List every line of the material below that contains the string "width", matching case exactly.

── SUPPLIED MATERIAL ──

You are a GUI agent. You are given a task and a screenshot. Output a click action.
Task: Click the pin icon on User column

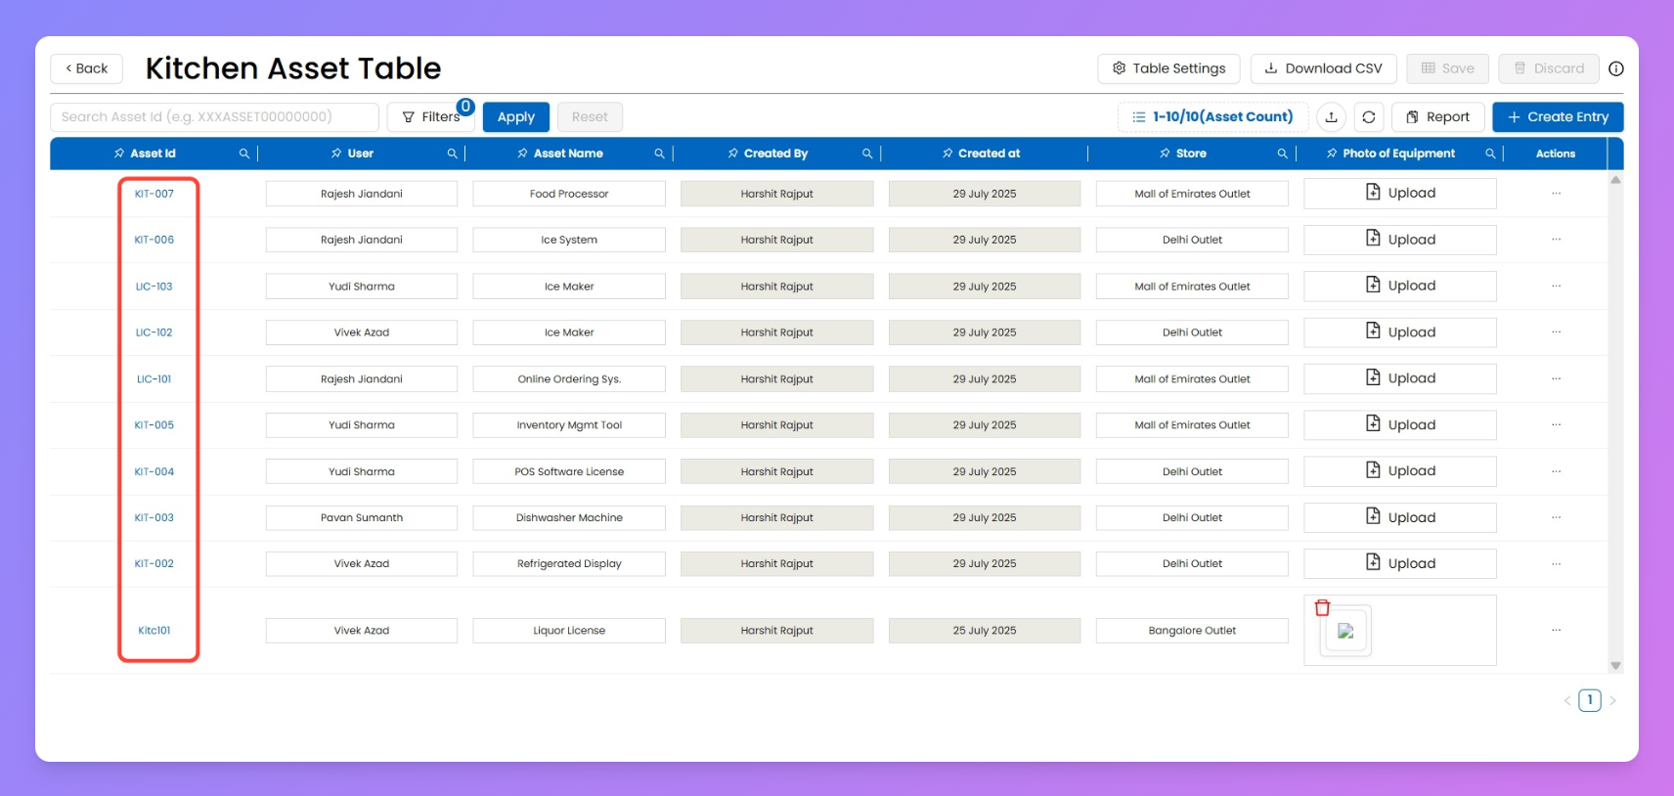336,154
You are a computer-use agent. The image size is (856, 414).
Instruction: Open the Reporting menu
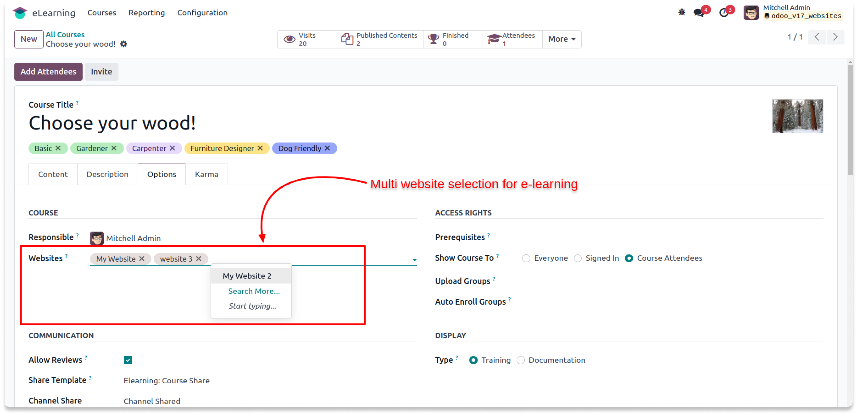147,13
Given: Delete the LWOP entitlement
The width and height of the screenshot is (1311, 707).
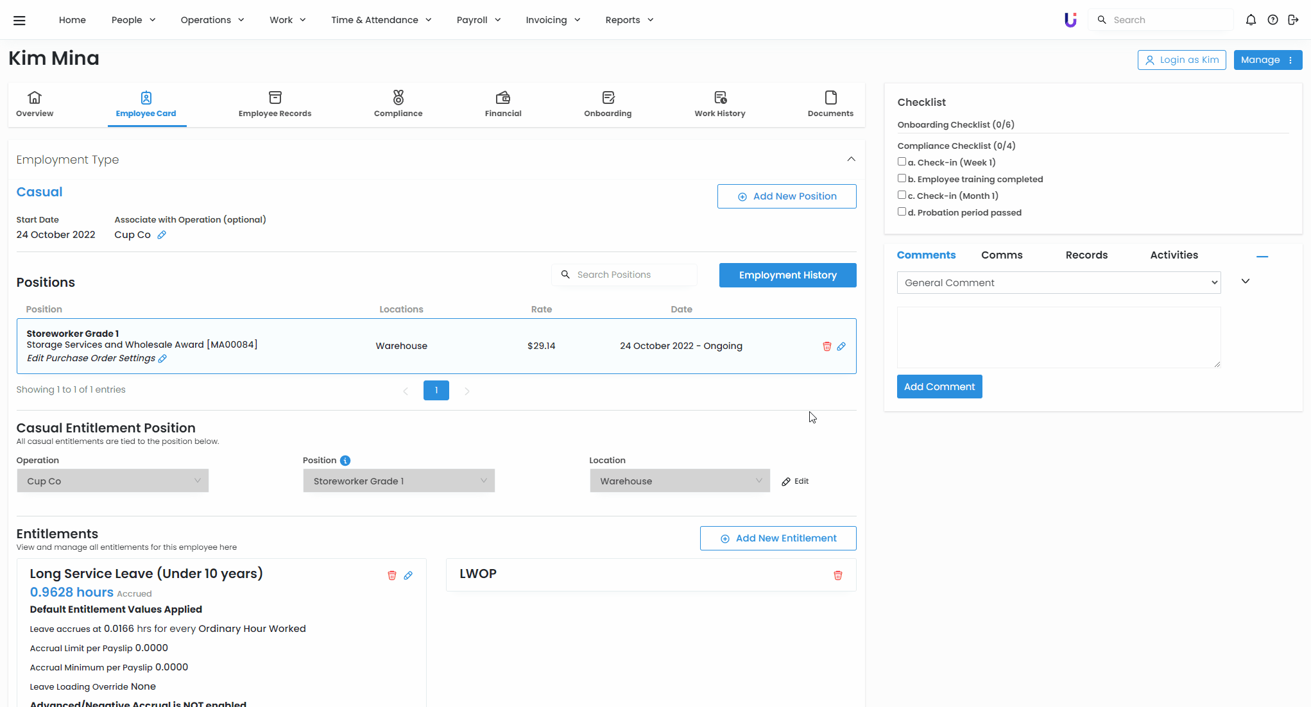Looking at the screenshot, I should point(837,575).

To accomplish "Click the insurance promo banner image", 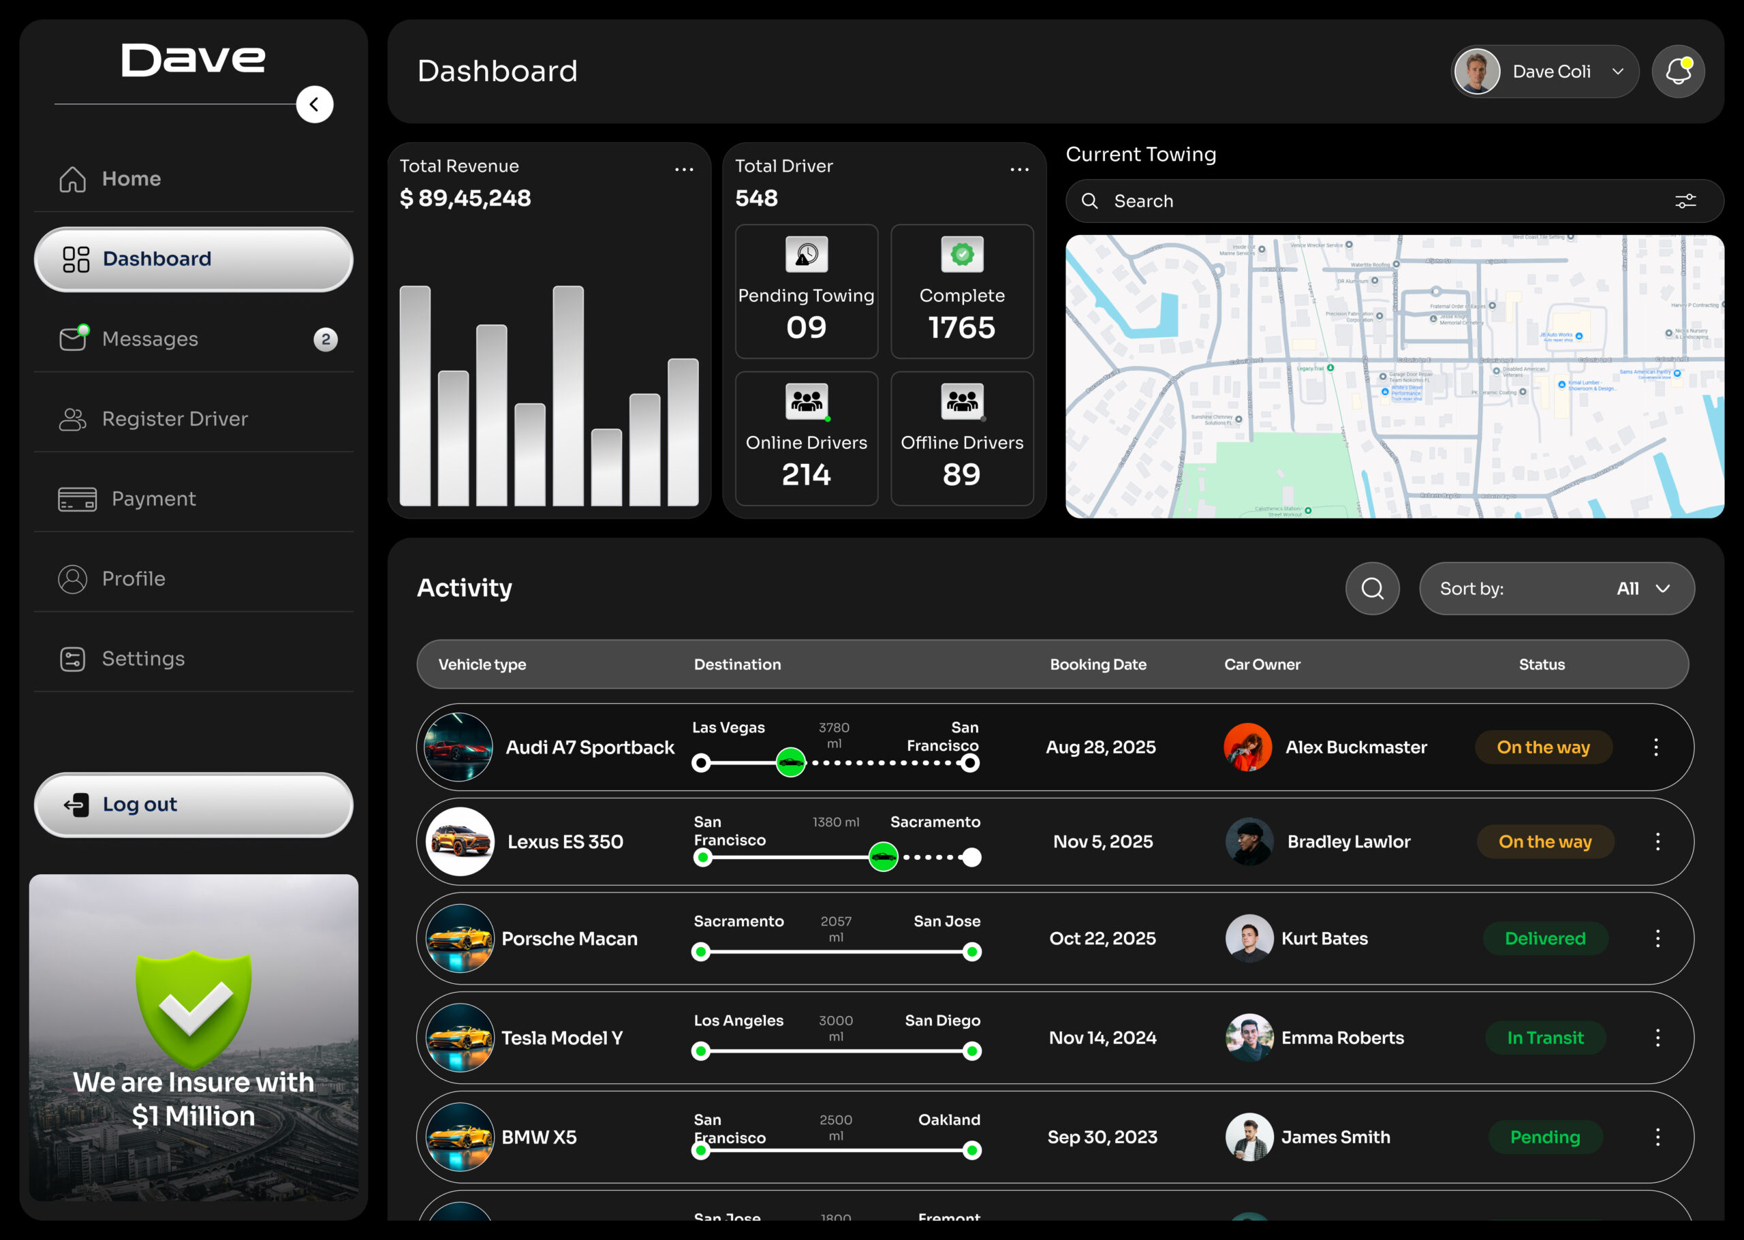I will coord(194,1037).
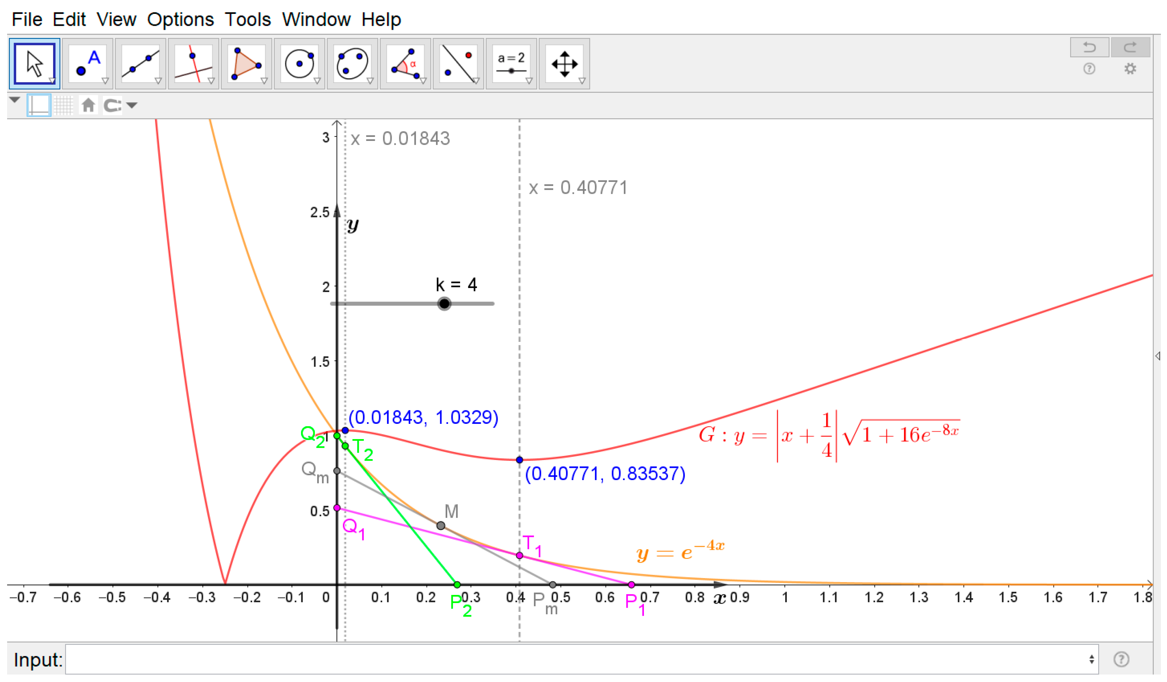Collapse the style bar triangle toggle

point(14,100)
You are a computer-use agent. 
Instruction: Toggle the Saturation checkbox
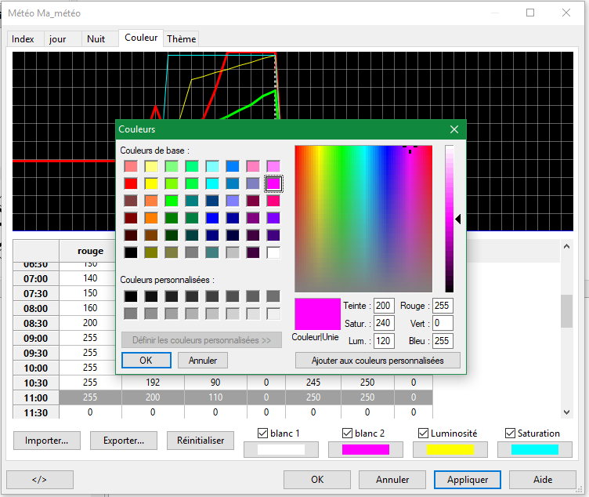click(x=510, y=434)
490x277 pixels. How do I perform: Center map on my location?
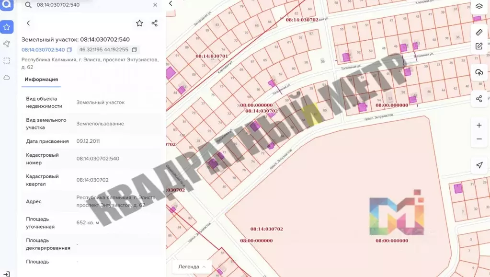[x=479, y=165]
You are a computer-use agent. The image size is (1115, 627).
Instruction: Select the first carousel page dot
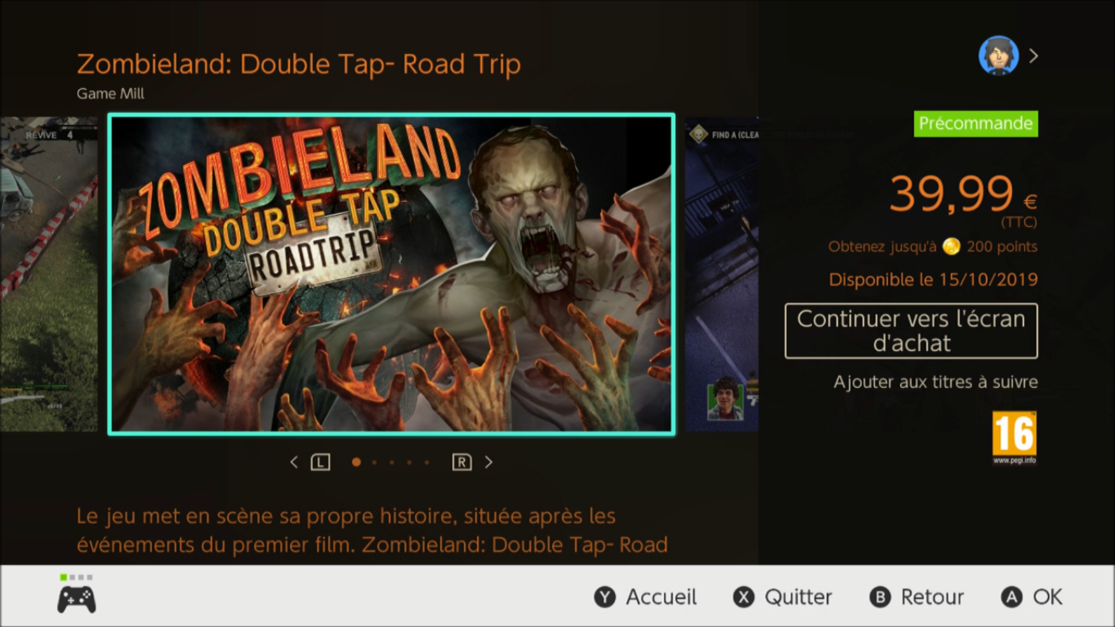(356, 462)
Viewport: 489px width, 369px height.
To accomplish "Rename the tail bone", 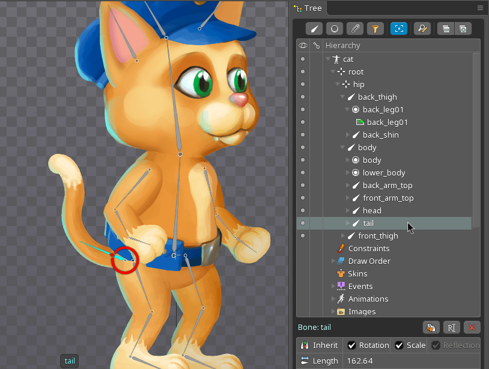I will click(451, 328).
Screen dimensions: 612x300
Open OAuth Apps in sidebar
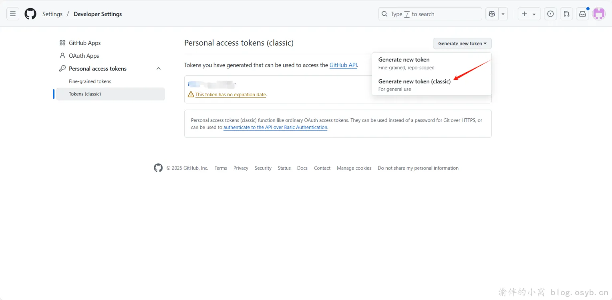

───

CORRECT RESPONSE
The width and height of the screenshot is (1311, 707).
Viewport: 489px width, 369px height.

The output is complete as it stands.